Os desafios legislativos de uma Internet aberta na Colômbia na perspectiva de um Policy Shaper

21 de maio de 2024

Os desafios legislativos de uma Internet aberta na Colômbia na perspectiva de um Policy Shaper
Desenhado por Freepik

O advogado colombiano German López Ardila é um dos participantes de destaque nos programas que o LACNIC oferece para unir a comunidade técnica e a Governança da Internet: o programa Líderes e posteriormente Policy Shapers.

Sua pesquisa “Um por todos e todos por um: desafios legislativos à Internet aberta” realizada no âmbito do programa Líderes procurou analisar os projetos de lei apresentados nos últimos anos no Congresso da Colômbia para estudar os diferentes tipos de riscos na Internet aberta que poderiam ser acarretados por tais projetos. A este respeito, muitos deles continham obrigações de censura injustificadamente severas ou estabeleciam obrigações que não são técnicas ou legalmente realizáveis.

Com base nesta tipologia, López Ardilla desenvolveu um documento dirigido aos legisladores a fim de explicar e conscientizar sobre elementos-chave do funcionamento da Internet e de sua governança, além de tornar mais técnico e ilustrado o debate legislativo sobre a Internet no país.

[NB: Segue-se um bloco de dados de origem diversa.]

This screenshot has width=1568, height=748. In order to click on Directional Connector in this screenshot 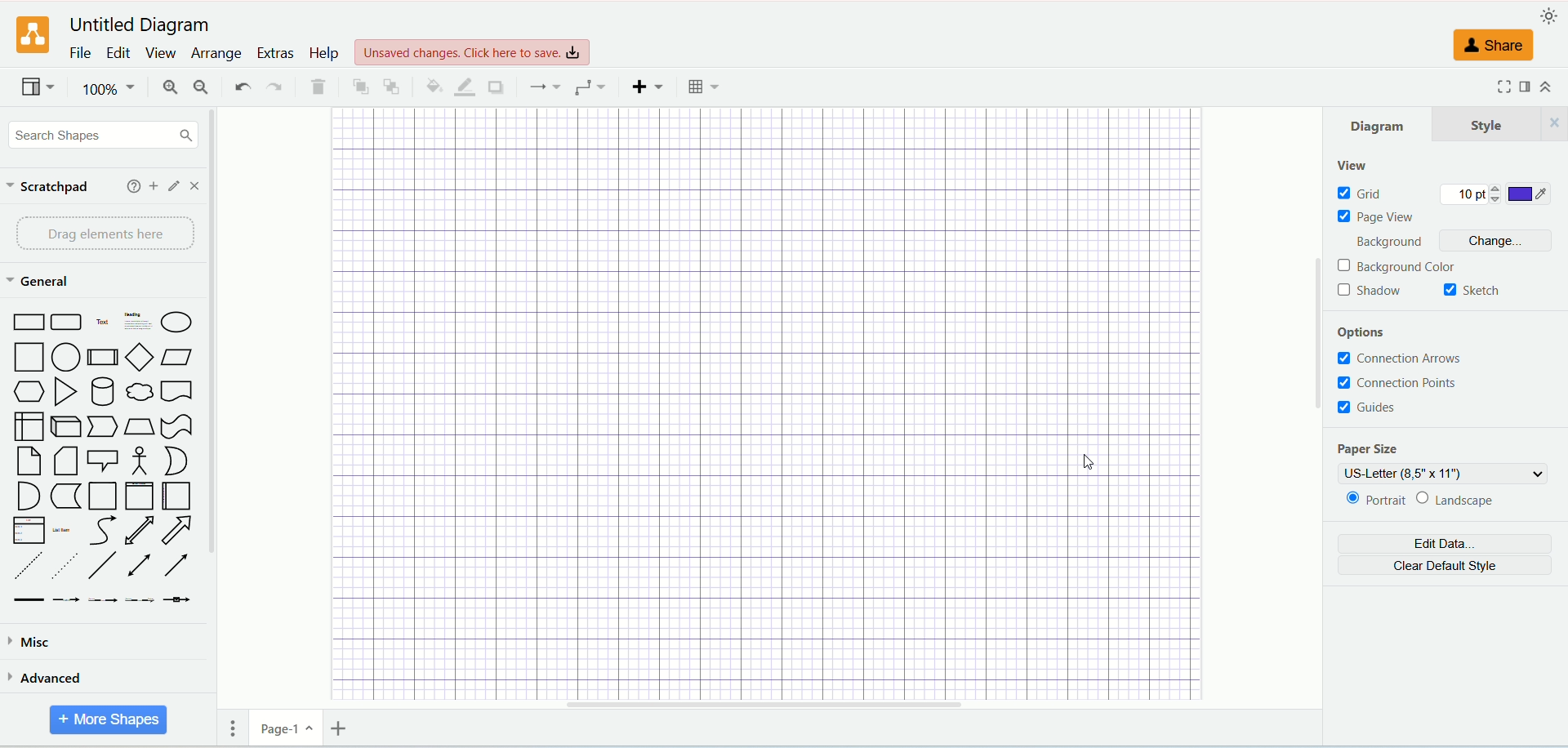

No âmbito de Policy Shapers teve a oportunidade de aprofundar e dar mais visibilidade aos resultados da sua pesquisa.

Qual foi a sua experiência com Líderes?

Eu esteve envolvido no ecossistema da Internet da Colômbia há vários anos e talvez uma das figuras mais interessantes do ecossistema no país seja Julián Casasbuenas, meu mentor durante o programa. Eu conheci ele no âmbito da mesa redonda colombiana sobre Governança da Internet e foi ele quem me ajudou a encontrar o espaço e descobrir a importância que tinha na região. Nessa altura (2022) eu estava analisando como funcionavam no nível legislativo os projetos de lei apresentados nos últimos anos com algum impacto na Internet, em particular o relacionado com a gestão de bloqueio de conteúdo. Durante o período de mentoria tivemos a oportunidade de construir uma relação muito mais próxima com Julián.

(Acesso livre, não requer assinatura)

Como o seu trabalho contribuiu para aprofundar a discussão sobre a Internet e os desafios legislativos na Colômbia?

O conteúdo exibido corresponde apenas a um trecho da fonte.